As day began to dawn, I lay in bed, pondering our plight. We generally consider ourselves lucky to live in this desert paradise, where sunshine is the norm. Last Saturday I was hiking in the local hills and it was glorious: just-the-right-kind-of-warm, clear (!) blue skies, a gentle breeze. Elsewhere in the country they talk about bomb cyclones and the polar vortex, so we get no sympathy when we worry about another day of too much sun. Last night it dipped into the 40s here, which (I know) sounds pretty dreamy if you live in, say, Billings, Montana, where it’s not expected to get above 27 today. But it says here that the average November temperature in my town is 74 degrees. So yeah, we’ve got it pretty rough.

People are not likely to be any more sympathetic in Seattle, where they get fewer sunny days than wet days in a typical year. That’s 155 days of annual precipitation for them and around 34 for us, but I’m pretty sure you have to count foggy mornings in June to get to our total to 34. Earlier this year (March 5, to be exact), California was declared drought-free for the first time since December, 2011. That’s 376 weeks of drought—a stretch of truly biblical proportions.
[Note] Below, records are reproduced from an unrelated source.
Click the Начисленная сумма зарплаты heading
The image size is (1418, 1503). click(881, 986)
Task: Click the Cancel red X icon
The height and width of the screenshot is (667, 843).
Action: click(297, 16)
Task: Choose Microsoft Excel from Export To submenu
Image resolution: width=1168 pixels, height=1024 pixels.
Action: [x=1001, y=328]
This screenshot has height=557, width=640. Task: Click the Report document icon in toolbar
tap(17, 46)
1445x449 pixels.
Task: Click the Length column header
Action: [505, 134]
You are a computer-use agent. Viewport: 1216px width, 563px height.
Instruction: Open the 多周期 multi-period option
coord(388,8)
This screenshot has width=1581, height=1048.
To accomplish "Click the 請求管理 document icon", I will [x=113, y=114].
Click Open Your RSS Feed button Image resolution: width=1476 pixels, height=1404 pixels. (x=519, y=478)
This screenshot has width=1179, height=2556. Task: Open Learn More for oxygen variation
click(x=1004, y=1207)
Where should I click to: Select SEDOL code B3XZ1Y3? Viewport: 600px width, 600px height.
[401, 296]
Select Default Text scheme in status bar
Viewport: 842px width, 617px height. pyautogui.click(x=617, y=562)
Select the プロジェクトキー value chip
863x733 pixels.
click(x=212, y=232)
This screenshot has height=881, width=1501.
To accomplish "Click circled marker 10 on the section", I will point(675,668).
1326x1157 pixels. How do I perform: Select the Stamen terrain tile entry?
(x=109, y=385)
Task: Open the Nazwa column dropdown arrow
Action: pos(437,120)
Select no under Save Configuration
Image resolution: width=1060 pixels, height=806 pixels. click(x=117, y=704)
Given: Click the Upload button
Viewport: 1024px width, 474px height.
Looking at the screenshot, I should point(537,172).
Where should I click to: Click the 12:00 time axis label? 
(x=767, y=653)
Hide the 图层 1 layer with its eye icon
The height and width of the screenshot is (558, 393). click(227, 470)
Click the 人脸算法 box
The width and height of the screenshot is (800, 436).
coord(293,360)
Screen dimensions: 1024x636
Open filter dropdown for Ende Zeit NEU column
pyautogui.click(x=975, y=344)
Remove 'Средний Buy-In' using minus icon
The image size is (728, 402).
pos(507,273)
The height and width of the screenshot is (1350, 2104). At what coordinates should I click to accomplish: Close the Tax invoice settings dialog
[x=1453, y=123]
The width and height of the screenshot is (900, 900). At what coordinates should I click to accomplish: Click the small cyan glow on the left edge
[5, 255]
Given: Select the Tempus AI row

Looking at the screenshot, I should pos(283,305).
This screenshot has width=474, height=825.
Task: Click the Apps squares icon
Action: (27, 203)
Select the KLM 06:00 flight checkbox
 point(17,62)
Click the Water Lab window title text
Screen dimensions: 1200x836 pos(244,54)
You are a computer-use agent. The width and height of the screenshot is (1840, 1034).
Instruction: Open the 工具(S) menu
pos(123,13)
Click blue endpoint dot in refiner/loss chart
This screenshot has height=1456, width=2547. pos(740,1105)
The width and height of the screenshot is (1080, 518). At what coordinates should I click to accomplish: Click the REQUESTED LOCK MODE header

So perhaps you’ll understand why we constantly yearn for moisture without actually expecting it to come.

I acknowledge that in these matters we are the product of our own choices: the decision to live in a naturally arid environment, the preference for modern conveniences that contribute to a warming climate, the refusal to make meaningful compromises that might mitigate the consequences of our self-indulgence. It makes me wonder: How can I expect God to step in if I am not myself prepared to step up? Then again, how often do we truly deserve the blessings that He grants us anyway? Hasn’t he told us that hope is one of the three great virtues? Hasn’t he always invited us to trust in Him and in “good things to come”? Isn’t the whole idea of grace that He blesses us in spite of our manifest unworthiness?

And so, with “hope smiling brightly before us,” we pray for things beyond our merit, relying on a loving Father to hear our cries and reward our hope in spite of it all. To help us find a job when we screwed up the last one. To heal us of self-inflicted afflictions. To mend that which we have broken. To send the rain we need but perhaps do not deserve.

As I think about it, I woke this morning only to the promise of rain. And that promise was just enough to light within me a glimmer of hope that it might be so. I finish this short note to you listening to the fulfillment of that promise: pit-pat, pit-pat, pit-pat. The rain we long for, the rain we need. One more thing to give thanks for today when we say grace.